PROVIDED DATA:

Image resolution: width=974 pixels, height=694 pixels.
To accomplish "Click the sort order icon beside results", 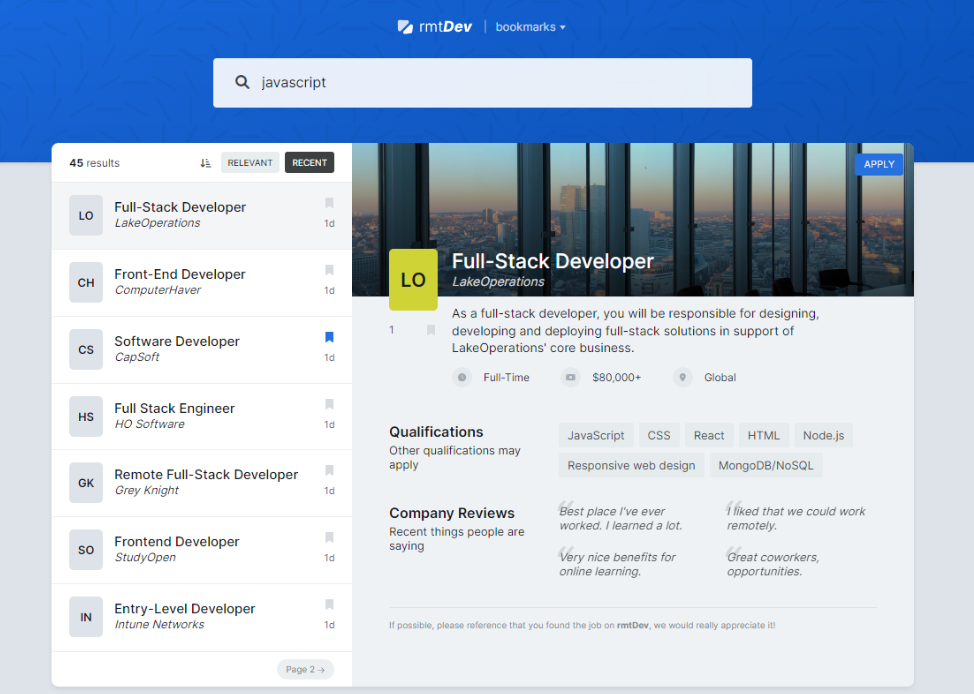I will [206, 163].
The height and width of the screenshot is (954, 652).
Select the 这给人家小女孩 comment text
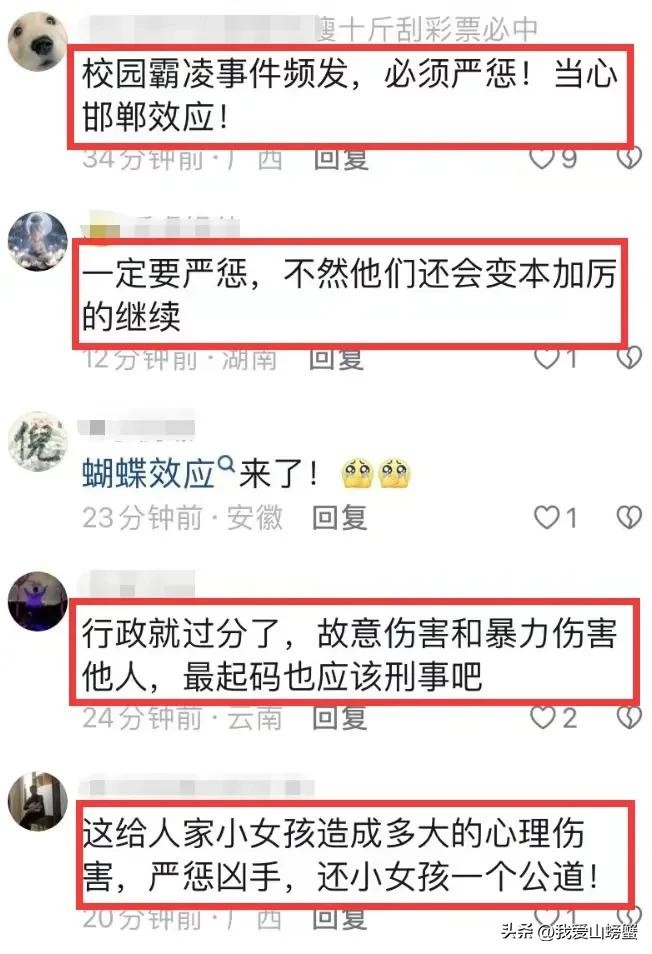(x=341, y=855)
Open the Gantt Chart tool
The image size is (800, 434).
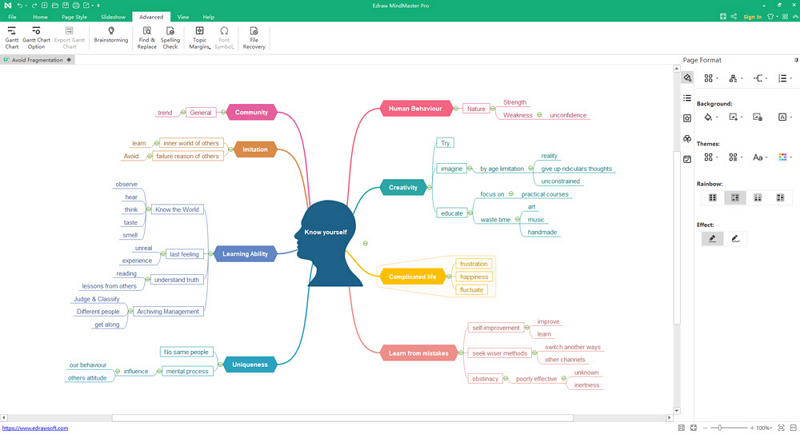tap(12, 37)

--

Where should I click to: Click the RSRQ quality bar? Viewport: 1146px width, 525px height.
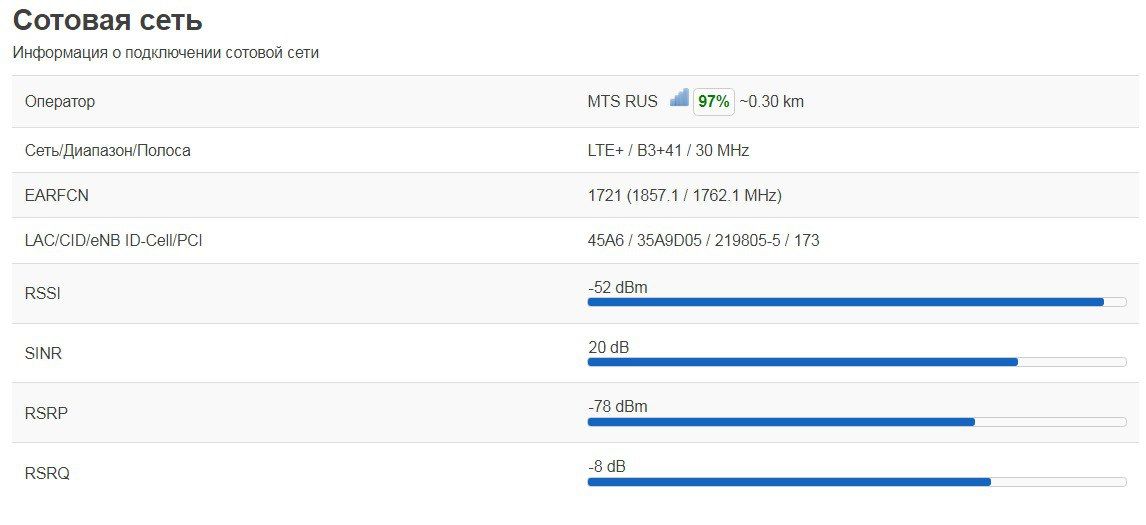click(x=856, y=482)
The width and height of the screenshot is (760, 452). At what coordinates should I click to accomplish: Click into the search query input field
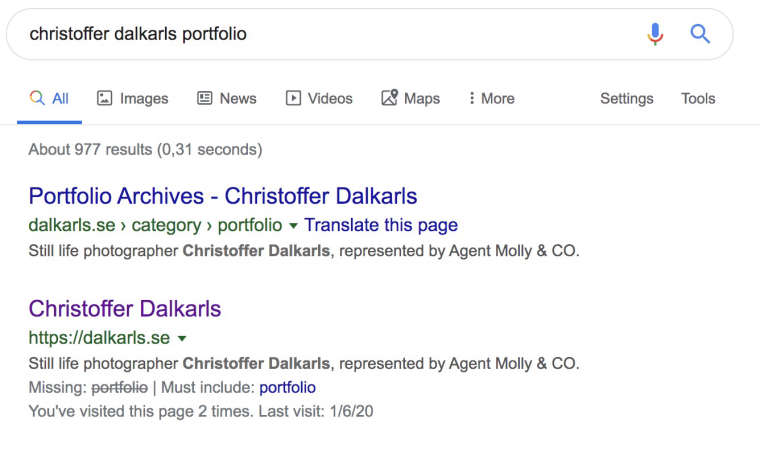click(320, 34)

* * *

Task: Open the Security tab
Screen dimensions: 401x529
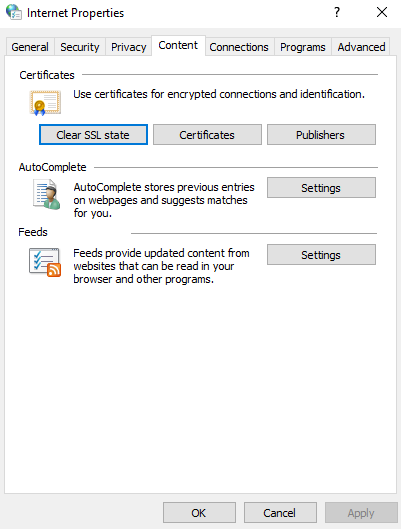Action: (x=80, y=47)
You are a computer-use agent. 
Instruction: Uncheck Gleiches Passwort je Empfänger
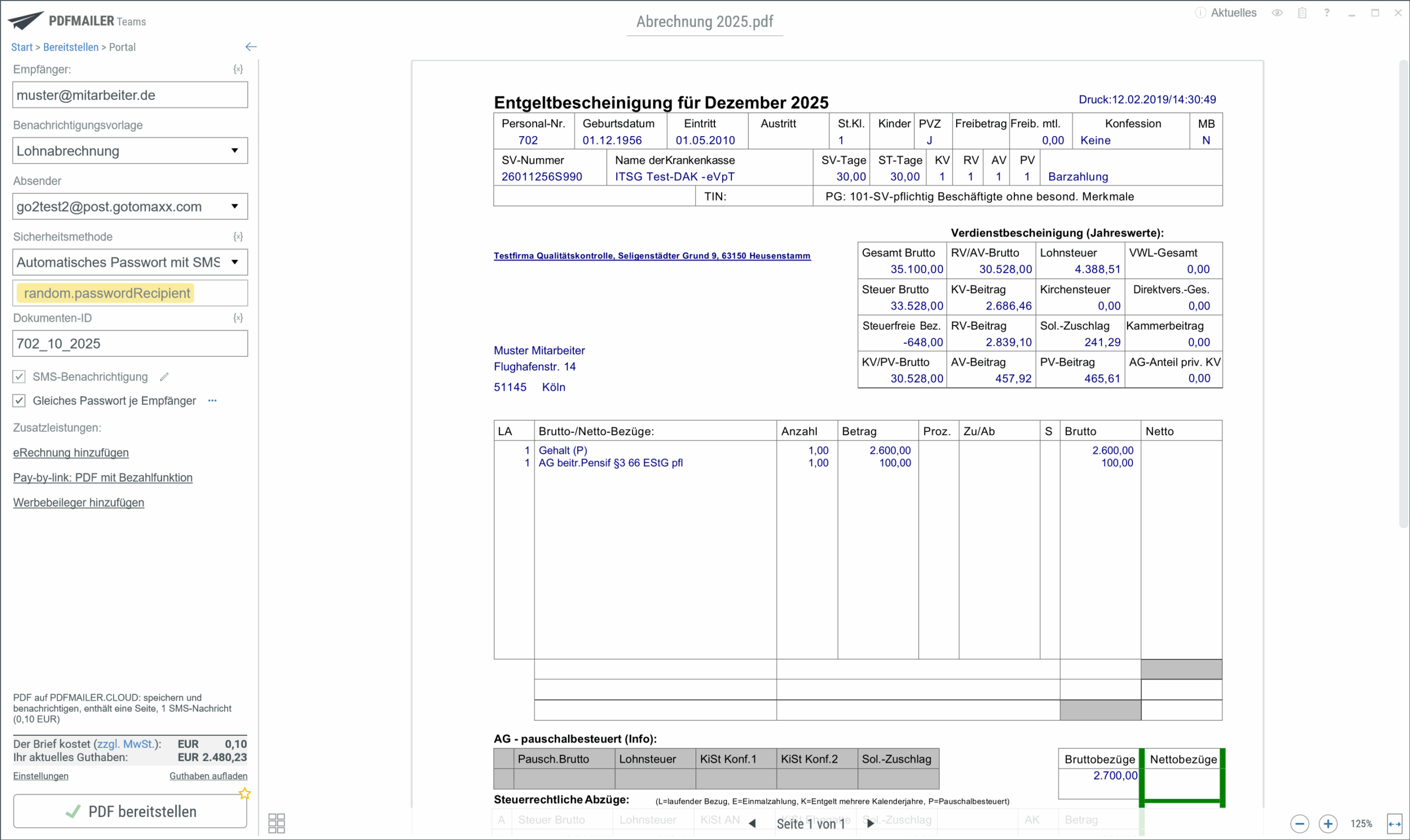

GOAL OF THE EXERCISE: Scale the listing starting at the line that contains "The width and" and ending at the line that contains "click(320, 34)", both lines included. Reproduce only those lines, requests included, with each click coordinate in the answers multiplied by 0.9 and rounded to a whole number, halves rounded up, and leave the pictures out.

COMPLETE OUTPUT:
The width and height of the screenshot is (760, 452). At what coordinates should I click to accomplish: Click into the search query input field
click(288, 31)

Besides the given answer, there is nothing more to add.